The station was one of the syndicated Christian broadcasters, and the program was hosted by a very prominent preacher. I got through, and felt honored.
The man was talking about the Sabbath, and decrying the fact that we have a 7-day-a-week economy. He felt that pretty much everything should close down on Sunday, in obedience to the Lord's command.
He made an exception for police, firefighters, medical staff, and the armed forces. Nice of him.
I have a neighbor who's a cop. When he's on patrol, sometimes he just needs to step into a McDonald's, use the necessities, and get some hot, fresh coffee and something to eat.
I said as much to the Radio preacher, and his comment was, "Well, on the Sabbath he can pack a thermos and a lunch."
And what about the people who work six days (or seven days!) a week at two jobs, and a few hours on Sunday are the only ones they have to spend with their families. A trip to an ice cream parlor can be a big deal for a kid.
Radio Preacher said, "They should go to church, and then spend family time at home." Then he hung up.
Personally, I found his attitude offensive. We live in a world in which we demand that many services are on call whenever we want them, and Christians are no exception. To demand that everyone follow the same calendar of work and rest is unrealistic at best, and hypocritical at worst.
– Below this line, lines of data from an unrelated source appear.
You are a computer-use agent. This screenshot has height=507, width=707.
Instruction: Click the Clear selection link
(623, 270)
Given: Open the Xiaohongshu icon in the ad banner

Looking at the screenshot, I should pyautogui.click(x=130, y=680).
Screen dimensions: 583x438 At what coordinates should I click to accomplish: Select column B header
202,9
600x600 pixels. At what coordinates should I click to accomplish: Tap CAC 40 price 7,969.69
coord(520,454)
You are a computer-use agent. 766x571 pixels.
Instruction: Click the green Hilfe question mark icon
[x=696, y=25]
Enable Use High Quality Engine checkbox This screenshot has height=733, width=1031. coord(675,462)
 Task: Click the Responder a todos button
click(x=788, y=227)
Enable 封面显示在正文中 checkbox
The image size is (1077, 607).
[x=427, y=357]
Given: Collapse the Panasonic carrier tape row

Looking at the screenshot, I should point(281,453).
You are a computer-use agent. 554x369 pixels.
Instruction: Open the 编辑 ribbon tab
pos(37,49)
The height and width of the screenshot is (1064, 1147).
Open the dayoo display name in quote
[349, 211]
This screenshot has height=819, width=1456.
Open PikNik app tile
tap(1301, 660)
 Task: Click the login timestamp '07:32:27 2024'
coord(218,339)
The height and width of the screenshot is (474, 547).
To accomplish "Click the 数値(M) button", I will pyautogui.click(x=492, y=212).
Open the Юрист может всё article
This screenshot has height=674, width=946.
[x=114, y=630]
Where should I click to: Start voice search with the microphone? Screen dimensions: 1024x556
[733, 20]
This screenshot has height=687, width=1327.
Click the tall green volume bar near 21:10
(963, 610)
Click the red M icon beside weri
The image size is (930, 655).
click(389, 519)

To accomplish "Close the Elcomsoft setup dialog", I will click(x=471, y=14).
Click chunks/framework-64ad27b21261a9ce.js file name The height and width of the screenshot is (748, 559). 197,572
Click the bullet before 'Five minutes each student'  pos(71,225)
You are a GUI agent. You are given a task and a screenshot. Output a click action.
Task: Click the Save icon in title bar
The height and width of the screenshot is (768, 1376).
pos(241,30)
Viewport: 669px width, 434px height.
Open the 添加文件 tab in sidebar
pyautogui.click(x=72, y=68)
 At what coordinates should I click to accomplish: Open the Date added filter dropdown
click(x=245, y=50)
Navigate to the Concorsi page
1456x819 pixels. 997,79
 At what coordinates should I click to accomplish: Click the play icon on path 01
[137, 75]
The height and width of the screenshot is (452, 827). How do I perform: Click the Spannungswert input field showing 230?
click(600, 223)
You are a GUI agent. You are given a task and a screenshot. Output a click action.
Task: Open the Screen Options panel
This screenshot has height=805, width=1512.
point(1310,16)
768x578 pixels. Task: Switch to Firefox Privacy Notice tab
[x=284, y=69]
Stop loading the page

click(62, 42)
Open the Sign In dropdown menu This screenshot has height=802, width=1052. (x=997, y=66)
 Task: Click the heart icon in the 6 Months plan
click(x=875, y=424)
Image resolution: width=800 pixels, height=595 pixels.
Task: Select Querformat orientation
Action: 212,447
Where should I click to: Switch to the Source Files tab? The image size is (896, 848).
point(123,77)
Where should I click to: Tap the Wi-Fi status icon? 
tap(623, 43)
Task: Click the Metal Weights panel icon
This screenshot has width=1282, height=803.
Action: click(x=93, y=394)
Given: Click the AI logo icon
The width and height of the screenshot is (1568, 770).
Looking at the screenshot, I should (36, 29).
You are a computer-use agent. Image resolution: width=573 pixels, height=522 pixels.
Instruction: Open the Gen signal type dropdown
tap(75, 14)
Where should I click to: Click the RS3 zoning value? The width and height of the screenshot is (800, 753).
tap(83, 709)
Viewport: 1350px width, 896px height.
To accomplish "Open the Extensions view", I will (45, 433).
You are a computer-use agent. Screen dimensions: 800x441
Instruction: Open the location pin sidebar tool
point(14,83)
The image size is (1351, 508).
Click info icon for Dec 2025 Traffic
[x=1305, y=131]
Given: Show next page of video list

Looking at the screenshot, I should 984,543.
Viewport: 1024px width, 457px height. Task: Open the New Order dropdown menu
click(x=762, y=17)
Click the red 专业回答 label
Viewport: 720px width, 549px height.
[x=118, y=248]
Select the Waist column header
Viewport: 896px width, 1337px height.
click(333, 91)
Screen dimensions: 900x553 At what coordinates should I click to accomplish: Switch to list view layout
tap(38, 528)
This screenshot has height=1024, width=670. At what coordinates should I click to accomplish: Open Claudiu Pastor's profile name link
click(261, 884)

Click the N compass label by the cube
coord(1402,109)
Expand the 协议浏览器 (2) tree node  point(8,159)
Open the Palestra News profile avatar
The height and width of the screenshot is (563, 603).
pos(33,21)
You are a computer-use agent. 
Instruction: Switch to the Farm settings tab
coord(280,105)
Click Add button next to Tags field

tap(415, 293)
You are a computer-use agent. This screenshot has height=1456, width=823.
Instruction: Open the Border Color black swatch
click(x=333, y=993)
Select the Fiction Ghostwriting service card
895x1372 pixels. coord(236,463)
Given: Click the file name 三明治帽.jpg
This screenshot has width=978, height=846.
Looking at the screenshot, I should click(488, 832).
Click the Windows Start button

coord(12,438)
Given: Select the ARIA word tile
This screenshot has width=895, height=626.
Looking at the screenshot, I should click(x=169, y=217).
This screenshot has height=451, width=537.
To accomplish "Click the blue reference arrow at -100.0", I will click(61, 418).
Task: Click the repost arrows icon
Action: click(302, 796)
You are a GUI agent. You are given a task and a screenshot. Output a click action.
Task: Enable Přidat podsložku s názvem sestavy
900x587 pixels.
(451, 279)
There's no question that we should have a day of rest, reflection, and worship. But there's nothing magical about Sunday except for the fact that most church services happen then.
If your day off is Monday, you may not be able to attend your local church (you can watch worship on TBN), but you can spend time with the Lord in Scripture.
Jesus said that the Sabbath was made for us, and not we for it. Perhaps we should take his advice.